A call to an I/O function can never be optimized out, because it has side effects. Nor can a read or write involving a volatile variable be optimized out.

If you code two calls to the same input function, the compiler has to ensure the input function is actually called twice, since it could give different results. In the same way, you can read from a volatile variable twice, and in between the two reads, someone else could change the value of the variable. So the compiler will always emit the instructions to read it twice, whereas with non-volatile variables it can simply assume they're not modified by anyone outside the program.

Again, I/O functions calls can't be reordered, and nor can volatile variable accesses.

CodePudding user response:

C 2018 6.7.3 8 says:

An object that has volatile-qualified type may be modified in ways unknown to the implementation or have other unknown side effects. Therefore any expression referring to [an object with volatile-qualified type] shall be evaluated strictly according to the rules of the abstract machine, as described in 5.1.2.3… What constitutes an access to an object that has volatile-qualified type is implementation-defined.

5.1.2.3 4 says:

… In the abstract machine, all expressions are evaluated as specified by the semantics…
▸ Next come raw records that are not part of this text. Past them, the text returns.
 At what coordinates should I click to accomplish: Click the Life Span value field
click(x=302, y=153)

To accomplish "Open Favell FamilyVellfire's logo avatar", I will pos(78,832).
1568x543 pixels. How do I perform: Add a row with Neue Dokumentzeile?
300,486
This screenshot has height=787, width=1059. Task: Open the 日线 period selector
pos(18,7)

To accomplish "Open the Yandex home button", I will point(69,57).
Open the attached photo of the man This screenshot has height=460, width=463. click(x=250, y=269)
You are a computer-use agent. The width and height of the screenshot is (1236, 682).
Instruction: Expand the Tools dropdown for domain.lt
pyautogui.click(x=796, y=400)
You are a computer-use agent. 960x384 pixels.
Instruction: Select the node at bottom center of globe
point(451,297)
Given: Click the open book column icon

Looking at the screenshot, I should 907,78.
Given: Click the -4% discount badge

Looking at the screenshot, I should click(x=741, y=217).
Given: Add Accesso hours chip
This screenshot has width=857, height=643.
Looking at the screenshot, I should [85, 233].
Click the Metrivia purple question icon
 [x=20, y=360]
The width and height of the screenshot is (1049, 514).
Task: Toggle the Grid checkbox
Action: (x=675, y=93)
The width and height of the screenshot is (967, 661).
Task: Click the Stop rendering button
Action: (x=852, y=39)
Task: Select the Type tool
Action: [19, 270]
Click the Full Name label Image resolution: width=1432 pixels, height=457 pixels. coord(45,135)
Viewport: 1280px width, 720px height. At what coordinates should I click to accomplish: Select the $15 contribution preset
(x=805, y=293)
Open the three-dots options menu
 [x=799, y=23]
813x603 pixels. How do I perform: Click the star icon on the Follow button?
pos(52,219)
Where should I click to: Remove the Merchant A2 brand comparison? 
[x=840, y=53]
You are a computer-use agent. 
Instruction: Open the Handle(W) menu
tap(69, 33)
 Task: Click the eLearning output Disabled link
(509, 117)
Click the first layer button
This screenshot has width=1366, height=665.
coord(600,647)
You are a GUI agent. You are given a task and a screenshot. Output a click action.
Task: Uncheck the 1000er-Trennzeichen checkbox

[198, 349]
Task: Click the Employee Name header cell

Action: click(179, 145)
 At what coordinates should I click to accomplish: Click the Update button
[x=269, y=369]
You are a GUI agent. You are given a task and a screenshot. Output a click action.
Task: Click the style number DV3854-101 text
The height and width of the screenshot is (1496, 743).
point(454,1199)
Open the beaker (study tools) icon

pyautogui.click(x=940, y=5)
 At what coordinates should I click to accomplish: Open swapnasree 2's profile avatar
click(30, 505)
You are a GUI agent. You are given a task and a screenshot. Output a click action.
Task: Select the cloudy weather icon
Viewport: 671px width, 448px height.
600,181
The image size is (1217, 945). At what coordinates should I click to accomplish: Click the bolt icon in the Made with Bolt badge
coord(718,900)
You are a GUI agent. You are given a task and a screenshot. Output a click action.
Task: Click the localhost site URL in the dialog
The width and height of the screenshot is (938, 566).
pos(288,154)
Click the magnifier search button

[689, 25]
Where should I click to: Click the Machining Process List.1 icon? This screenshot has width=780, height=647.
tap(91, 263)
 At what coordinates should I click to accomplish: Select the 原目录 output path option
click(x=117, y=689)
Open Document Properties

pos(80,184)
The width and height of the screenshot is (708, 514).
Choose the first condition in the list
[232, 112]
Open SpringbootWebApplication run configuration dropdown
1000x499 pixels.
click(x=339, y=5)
In x == x, where x is a volatile-qualified object, the semantics are that the first x is converted to the value of the object x (by lvalue conversion per 6.3.2.1 2), the second x is converted to its value, and the two values are compared. Converting an object to its value accesses the object, getting the value stored in it.

So the abstract machine accesses x twice. By 6.7.3 8, this evaluation is strict; the actual program must implement the same accesses as the abstract machine, so the value of x must be accessed twice; neither can be optimized away.

The C standard leaves it to the C implementation to define what constitutes an access. But whatever that is, the program must do it twice.